Photo: FLLT

200 Acres in the Skaneateles Lake Watershed Conserved Forever

Ithaca, NY – The Finger Lakes Land Trust announced today that it has accepted the donation of a conservation easement in the town of Niles, Cayuga County, from David and Francie Pringle. The easement protects 200 acres in the scenic highlands above the west side of Skaneateles Lake.

The property has significant frontage on State Route 41A, a highway that runs the length of the western side of the lake, as well as frontage on Glen Haven Road and Bear Swamp Road.  It is also located within an area recognized as a priority project within New York State’s Open Space Plan.

Photo: FLLT

Photo: FLLT

The Land Trust has also been actively protecting land at the south end of Skaneateles Lake through its Skaneateles Highlands Protection Project, which aims to create a greenbelt extending from State Route 41 on the east side of the lake to State Route 41A on the west side. The Land Trust’s High Vista Preserve and Hinchcliff Family Preserve are key components of the greenbelt on the east side of the lake.

On the west side, the Pringle property joins a group of other protected lands, including Bear Swamp State Forest, Carpenter Falls State Unique Area, and the Land Trust’s Bahar Nature Preserve. It is also adjacent to another property secured by a conservation easement held by the Land Trust.

Perhaps the crown jewel is the 4,505 foot stretch of Bear Swamp Creek that flows through the property. Bear Swamp Creek is the largest tributary feeding into Skaneateles Lake. It originates in Bear Swamp State Forest, meanders through the hamlet of New Hope, and then drops steeply down to the lake. The creek harbors native brook trout and attracts a variety of other wildlife, including mink, fishers, otters, and beavers.

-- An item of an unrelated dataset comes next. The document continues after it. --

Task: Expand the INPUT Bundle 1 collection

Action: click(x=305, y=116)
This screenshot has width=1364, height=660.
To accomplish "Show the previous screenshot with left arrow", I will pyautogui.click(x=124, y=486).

In recent years, the Pringles have taken steps to restore wildlife habitat and remove invasive species on the property. The couple have planted native grasses to provide cover for deer and ground-nesting birds. Working with the federal government’s Natural Resources Conservation Service (NRCS), they are managing these meadows to sustain the nesting period for songbirds that rely on grasslands for breeding, including bobolinks and savannah sparrows. According to David, the songbird population on the property has skyrocketed since this management plan was put in place.

While a portion of the Pringle property remains a working farm—the Pringles currently lease about 20 acres along Highway 41A to a local farmer—the diverse terrain also includes lush meadows, hardwood forest, and a riparian floodplain. As David Pringle noted, “It’s a wonderfully varied and truly special place.”

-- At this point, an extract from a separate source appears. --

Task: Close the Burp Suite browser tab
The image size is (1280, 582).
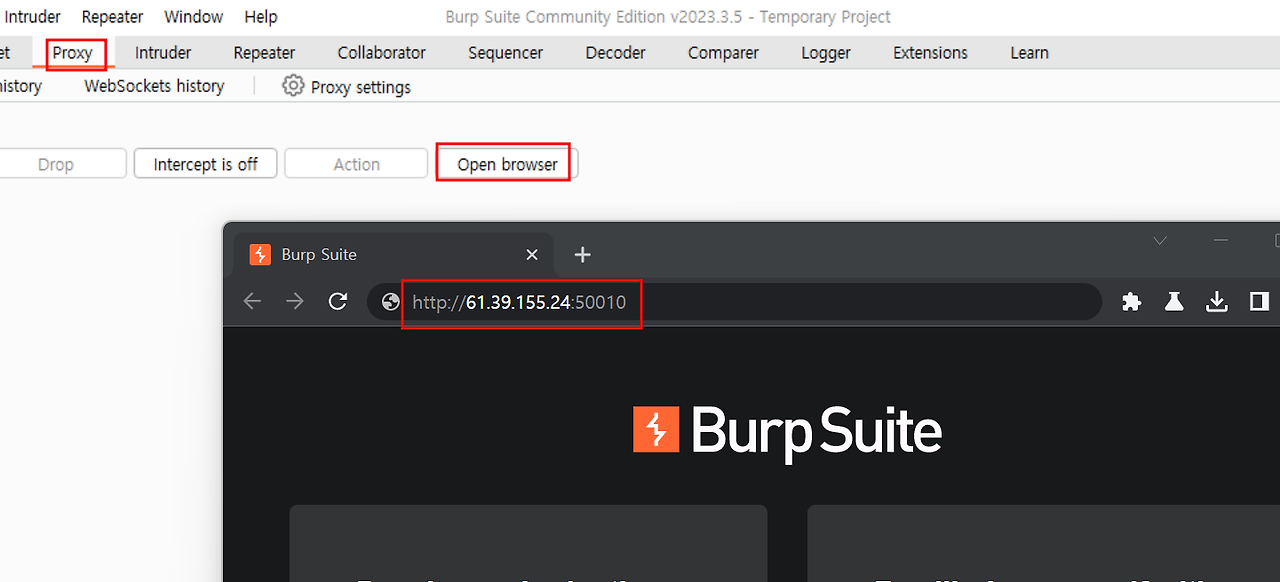Action: coord(532,255)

Holland Gregg, President of the FLLT Board of Directors and Skaneateles resident, said, “The Land Trust and naturalists throughout the Finger Lakes are forever indebted to the Pringles for their efforts to protect the scenic highlands and preserve wildlife in the fragile watershed of Skaneateles lake.”

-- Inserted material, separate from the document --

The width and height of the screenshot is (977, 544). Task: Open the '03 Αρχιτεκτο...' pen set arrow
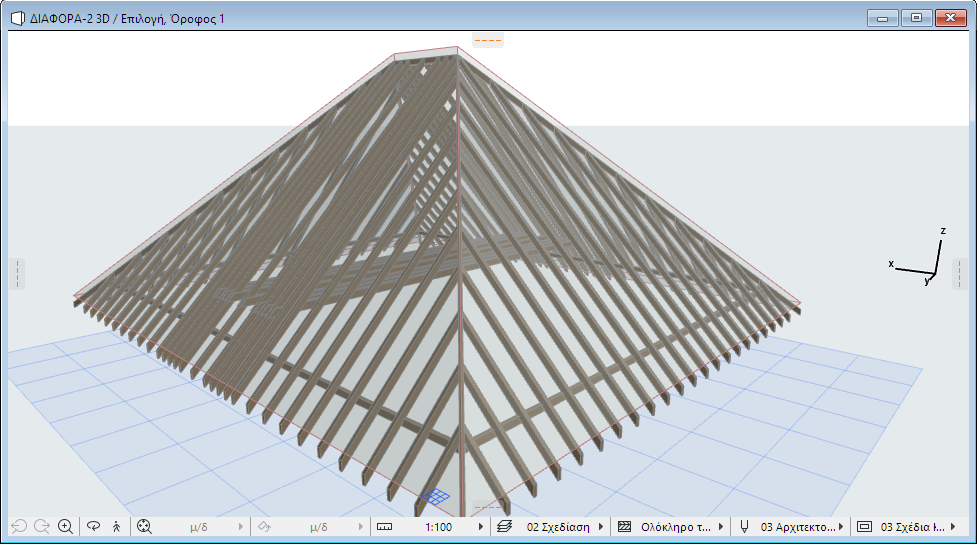(840, 526)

Conservation easements are legal agreements that limit future development while allowing land to remain in private ownership and on the tax rolls. Landowners who donate conservation easements may be eligible for both state and federal tax benefits. The Pringle easement provides for traditional agriculture and forestry uses while ensuring a buffer zone along Bear Swamp Creek. It also limits any development to 15 of the site’s 200 acres.

The Finger Lakes Land Trust protects over 17,000 acres of our region’s beloved forests, fields, wetlands, streams, and lakeshores. The Land Trust today owns and manages a network of 36 conservation areas that are open to the public and holds conservation easements on more than 100 properties that remain in private ownership.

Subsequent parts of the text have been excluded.